Is it sufficient? Can every $h$ with $h'>0$ be expressed in this way?
The motivation for this convoluted question comes from trying to analyses when the solution to a certain minimization problem is convex. (a bit too long to describe here).
An equivalent reformulation: (thanks to Alex Jones).
Take any $g: (0,1] \to (0,1]$ with $g' < 0$. Then, we must have $\lambda = h/g < 0$. Since $g > 0$, the condition $\lambda' > 0$ is equivalent to $h'/h < g'/g$.
So, the question boils down to this: Does there exist a function $g:(0,1] \to (0,1]$, with $g' < 0$, such that $h'/h < g'/g$?

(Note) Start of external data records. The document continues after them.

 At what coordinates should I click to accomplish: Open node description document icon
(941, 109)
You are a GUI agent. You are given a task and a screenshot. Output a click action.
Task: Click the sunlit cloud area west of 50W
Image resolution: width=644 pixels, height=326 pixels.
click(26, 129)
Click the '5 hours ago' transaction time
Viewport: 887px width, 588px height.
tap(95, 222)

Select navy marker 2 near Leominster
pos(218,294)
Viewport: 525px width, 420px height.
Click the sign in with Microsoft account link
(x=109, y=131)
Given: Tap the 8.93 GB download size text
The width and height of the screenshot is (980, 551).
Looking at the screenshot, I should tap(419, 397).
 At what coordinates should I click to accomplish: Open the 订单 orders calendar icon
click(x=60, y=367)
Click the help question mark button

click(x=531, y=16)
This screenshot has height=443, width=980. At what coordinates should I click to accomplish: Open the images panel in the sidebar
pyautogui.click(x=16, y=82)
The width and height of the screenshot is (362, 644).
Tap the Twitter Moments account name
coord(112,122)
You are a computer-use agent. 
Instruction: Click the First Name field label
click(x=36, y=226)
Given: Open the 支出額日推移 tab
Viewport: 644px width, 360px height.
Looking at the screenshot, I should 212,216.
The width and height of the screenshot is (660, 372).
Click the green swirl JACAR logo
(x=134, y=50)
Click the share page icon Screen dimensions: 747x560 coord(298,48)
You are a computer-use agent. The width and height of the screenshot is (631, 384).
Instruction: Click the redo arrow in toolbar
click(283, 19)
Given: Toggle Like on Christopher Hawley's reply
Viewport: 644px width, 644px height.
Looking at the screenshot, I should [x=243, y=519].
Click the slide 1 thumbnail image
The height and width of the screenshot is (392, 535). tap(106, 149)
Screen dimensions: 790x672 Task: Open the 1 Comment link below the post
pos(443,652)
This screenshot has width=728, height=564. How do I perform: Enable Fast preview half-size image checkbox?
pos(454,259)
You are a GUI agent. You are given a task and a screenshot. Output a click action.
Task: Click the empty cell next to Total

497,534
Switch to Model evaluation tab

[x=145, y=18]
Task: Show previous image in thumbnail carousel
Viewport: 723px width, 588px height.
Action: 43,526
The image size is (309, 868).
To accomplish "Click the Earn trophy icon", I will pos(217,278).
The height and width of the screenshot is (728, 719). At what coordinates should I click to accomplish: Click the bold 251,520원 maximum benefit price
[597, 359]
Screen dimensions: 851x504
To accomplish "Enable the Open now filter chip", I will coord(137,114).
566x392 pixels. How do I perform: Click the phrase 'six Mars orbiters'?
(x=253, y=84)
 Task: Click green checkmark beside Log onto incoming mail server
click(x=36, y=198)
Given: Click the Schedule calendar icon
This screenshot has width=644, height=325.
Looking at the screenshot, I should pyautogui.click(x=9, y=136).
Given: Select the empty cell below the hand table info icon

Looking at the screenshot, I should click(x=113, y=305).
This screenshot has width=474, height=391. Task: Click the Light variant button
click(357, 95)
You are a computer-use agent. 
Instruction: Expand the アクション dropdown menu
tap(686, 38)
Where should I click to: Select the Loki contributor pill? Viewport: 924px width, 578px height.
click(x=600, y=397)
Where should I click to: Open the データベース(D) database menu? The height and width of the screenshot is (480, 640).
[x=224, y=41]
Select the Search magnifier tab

Since the quantity $g'/g$ is invariant under positive scaling of $g$ ($g \to c g$ for $c >0$), it suffices to search for bounded $g$.
Note that if $h$ is bounded, then by taking $g=-h$ we get $h'/h = g'/g$ instead of $h'/h < g'/g$. So we are "nearly there".
You can always choose $g(x) = 1-e^{h(x)}$. Then $0 < g(x) < 1$ and $g$ is decreasing.
Finally, $\lambda = h/g$ is strictly increasing because $$ \lambda(x) = \frac{h(x)}{1-e^{h(x)}} = \phi(h(x)) $$ where $$ \phi(u) = \frac{u}{1-e^u} $$ is strictly increasing on $(-\infty, 0)$.